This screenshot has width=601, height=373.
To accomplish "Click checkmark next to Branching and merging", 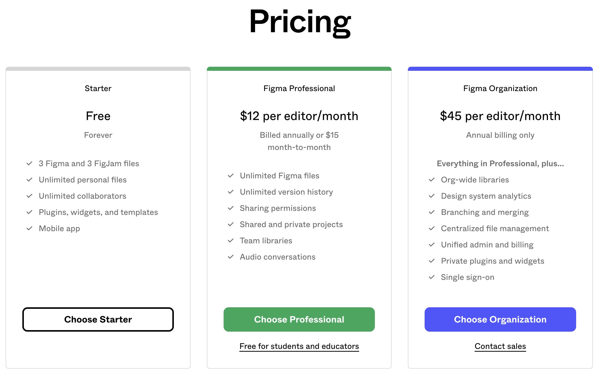I will pos(431,212).
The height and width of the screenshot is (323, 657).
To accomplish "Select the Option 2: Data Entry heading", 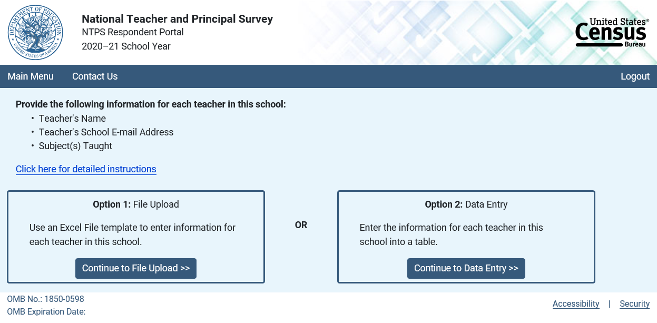I will coord(466,204).
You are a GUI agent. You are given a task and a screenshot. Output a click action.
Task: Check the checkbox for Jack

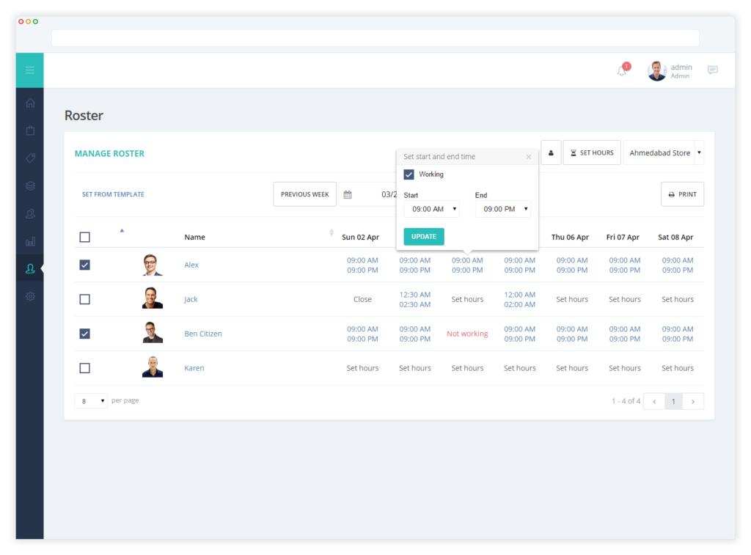pyautogui.click(x=85, y=299)
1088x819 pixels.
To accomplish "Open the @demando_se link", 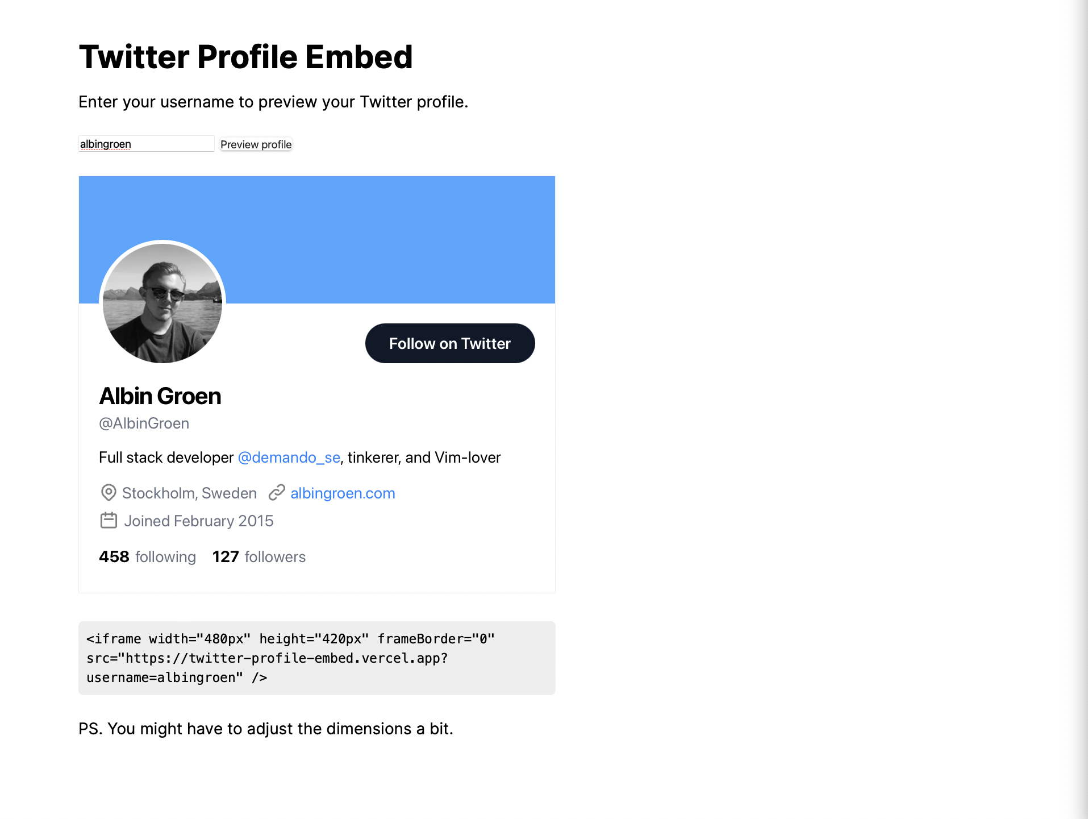I will click(288, 457).
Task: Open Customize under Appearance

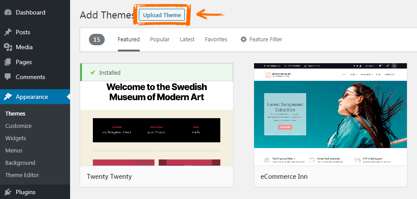Action: 18,126
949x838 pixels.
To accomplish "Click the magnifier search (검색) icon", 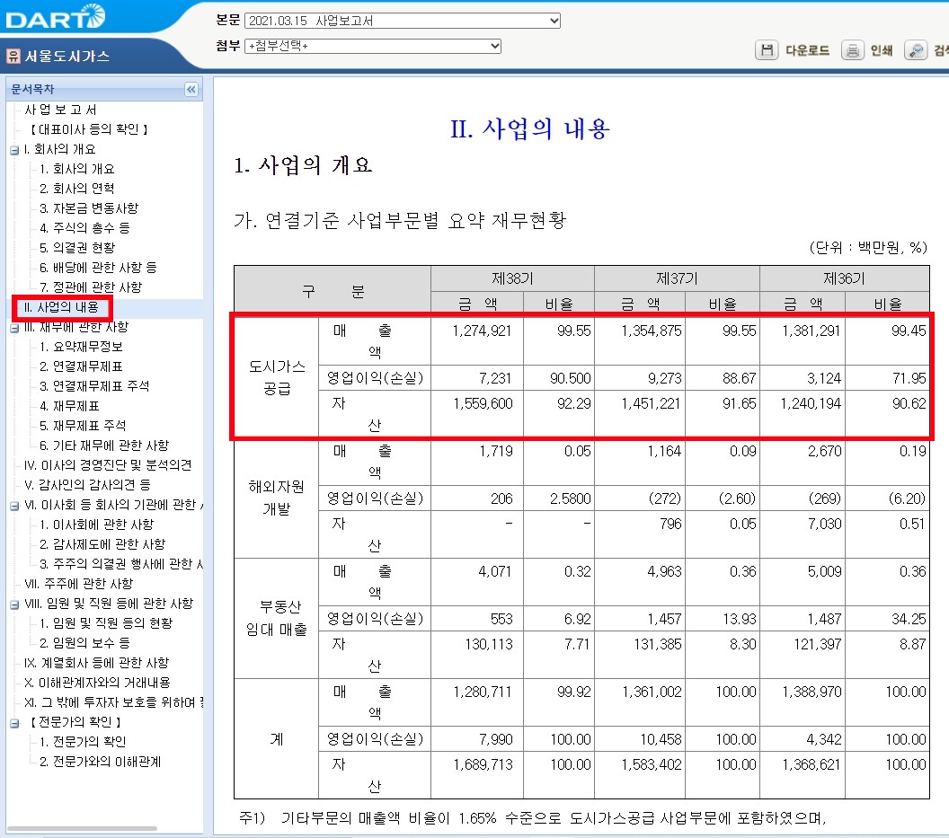I will coord(916,50).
==============================
What to produce >>
Answer with a single number: how many lines above hold the word "screenshot"?

Exercise response >>
3